[[ Materials provided open ]]

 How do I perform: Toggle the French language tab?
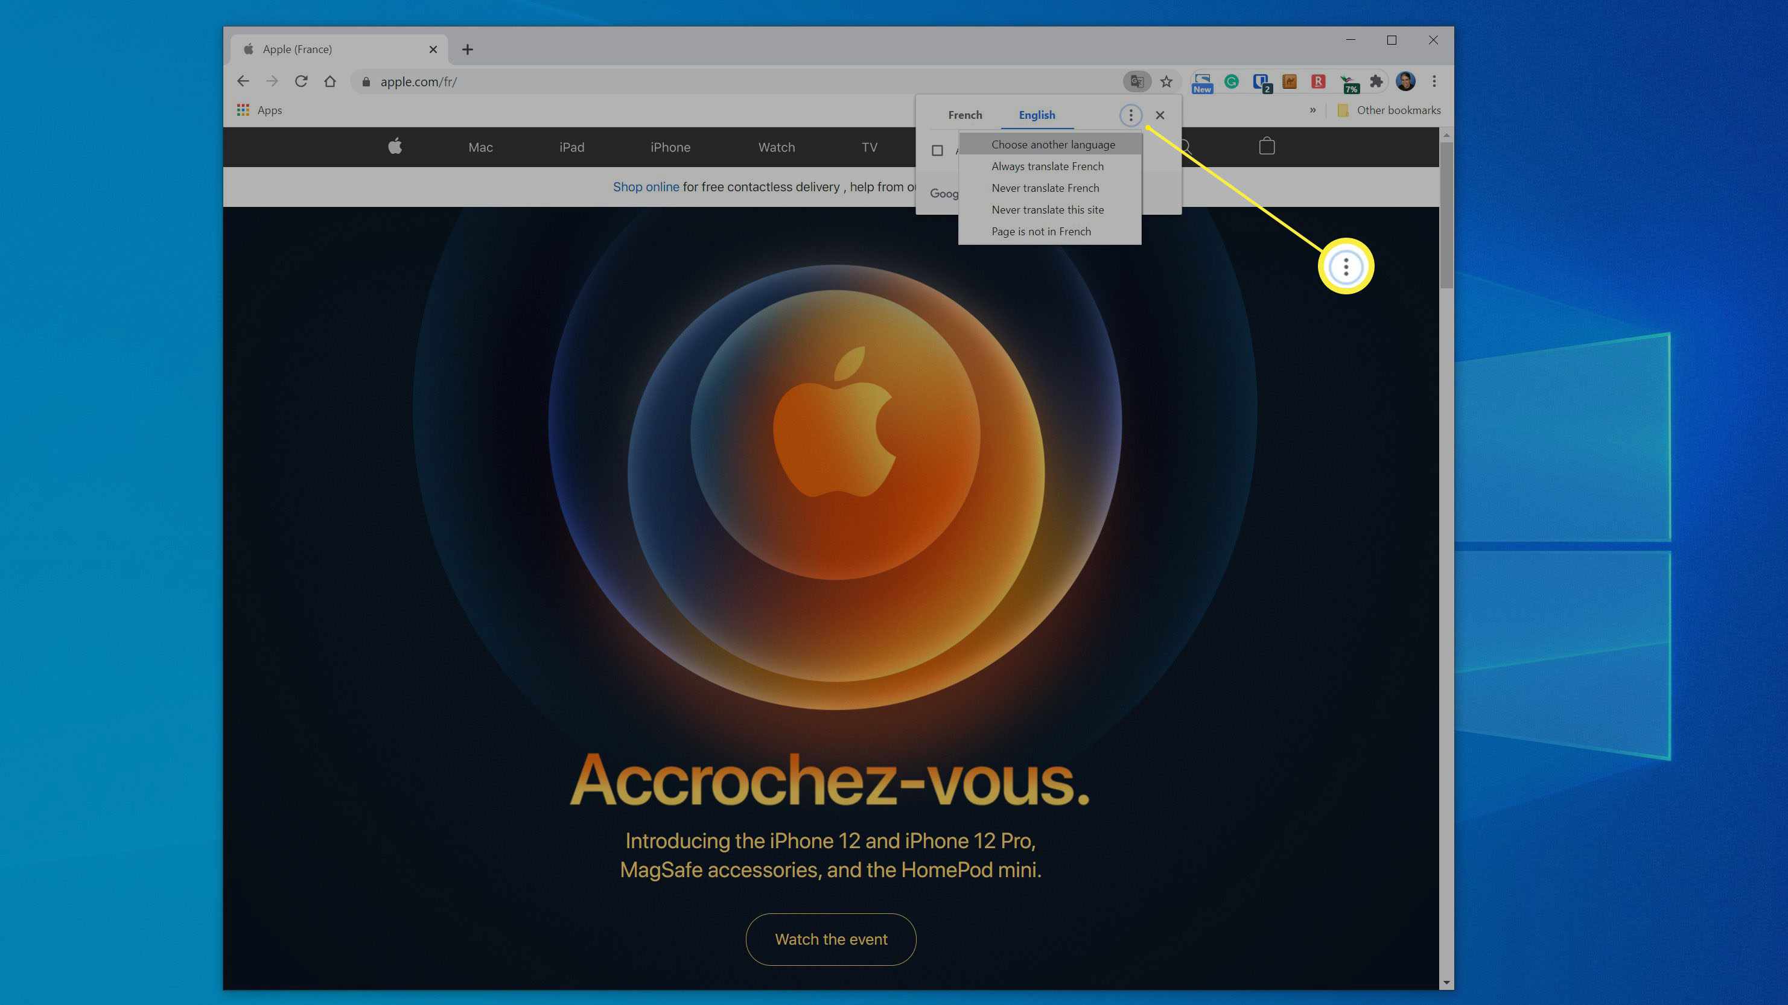pos(965,114)
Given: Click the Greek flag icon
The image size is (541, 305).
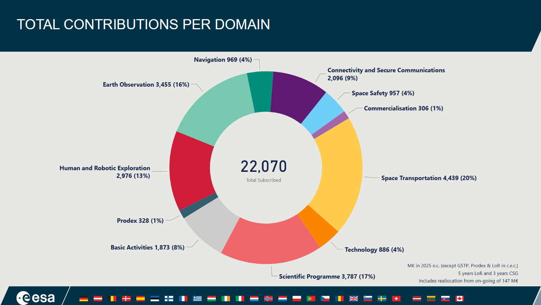Looking at the screenshot, I should [x=197, y=299].
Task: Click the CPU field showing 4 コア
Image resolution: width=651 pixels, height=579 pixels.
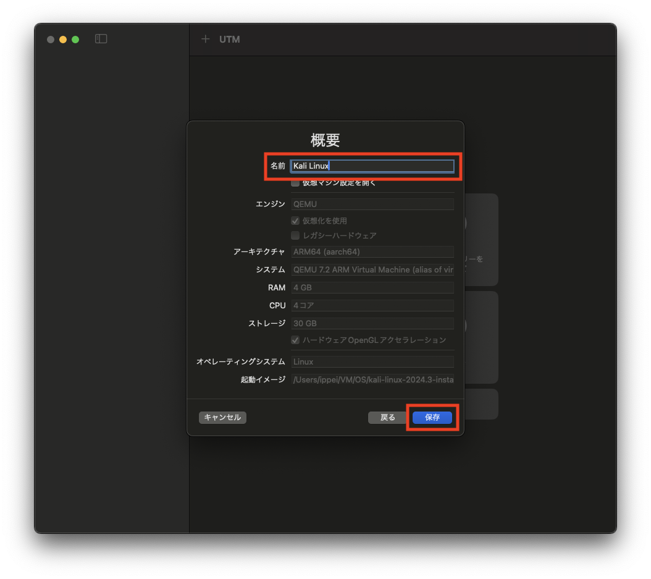Action: (372, 305)
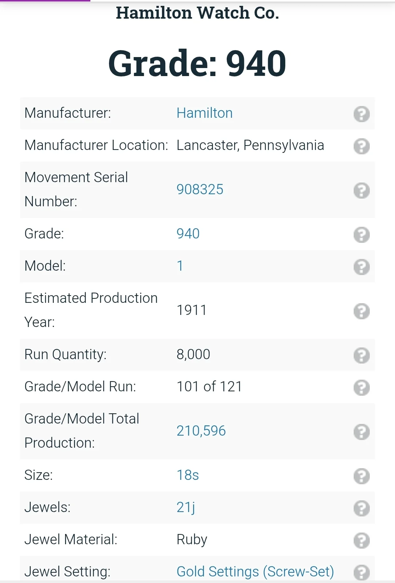This screenshot has width=395, height=583.
Task: Open help icon for Jewels row
Action: (x=361, y=508)
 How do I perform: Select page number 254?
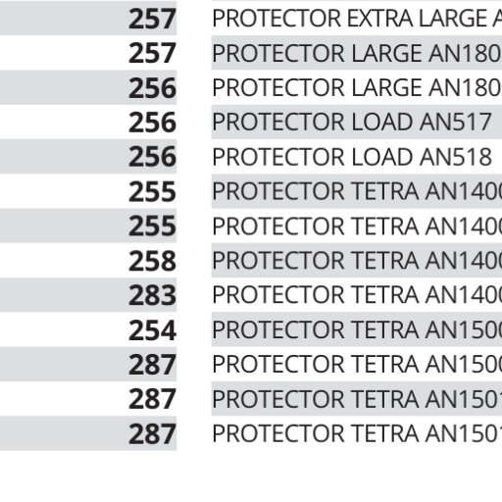[x=152, y=330]
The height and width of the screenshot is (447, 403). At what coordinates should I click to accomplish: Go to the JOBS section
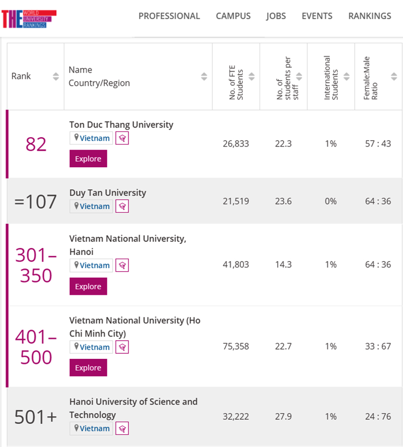[276, 16]
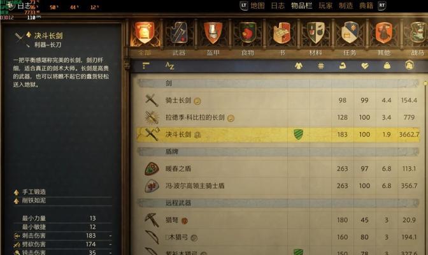Sort the list by weight bag icon

387,66
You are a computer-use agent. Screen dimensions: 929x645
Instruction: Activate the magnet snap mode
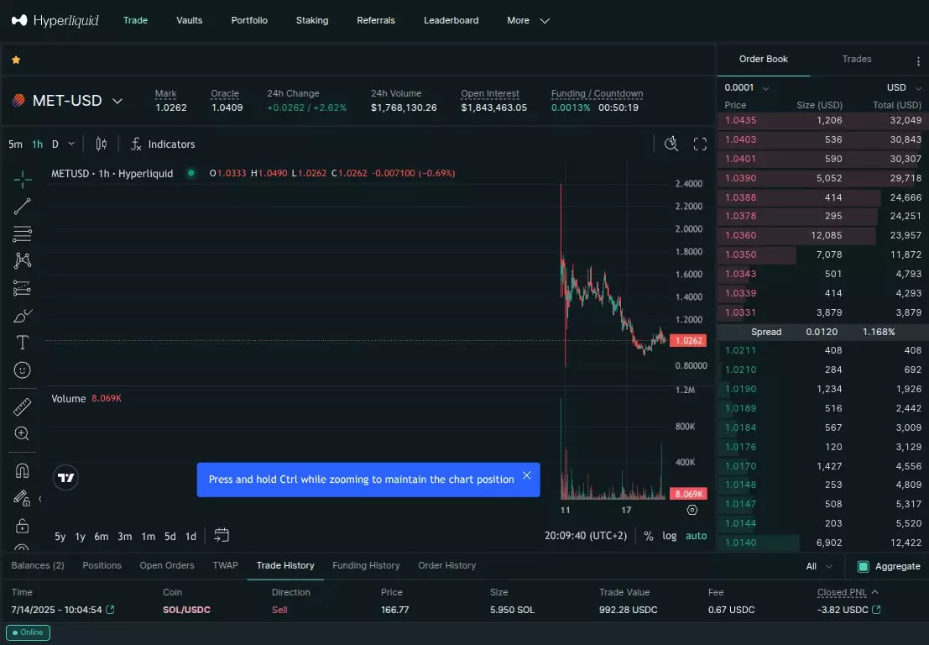click(x=23, y=471)
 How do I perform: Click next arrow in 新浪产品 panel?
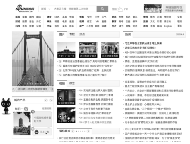[51, 100]
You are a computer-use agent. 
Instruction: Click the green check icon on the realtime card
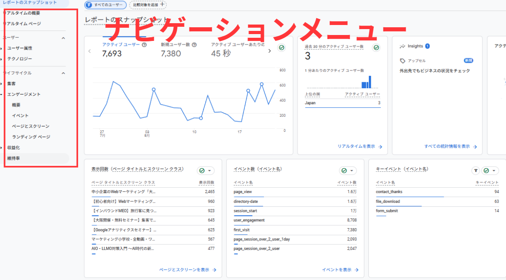click(376, 48)

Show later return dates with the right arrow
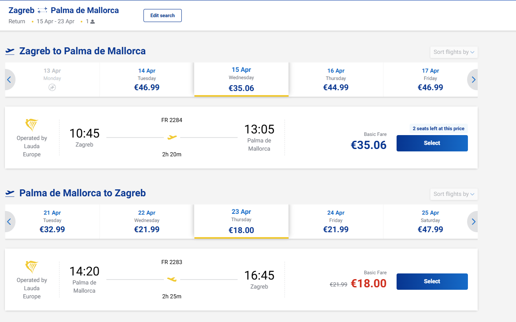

[[ Materials provided closed ]]

(Problem):
Return each line from the records that includes the word "agent".

(Written response):
You are a computer-use agent. Screen dimensions: 929x645
You are a computer-use agent. 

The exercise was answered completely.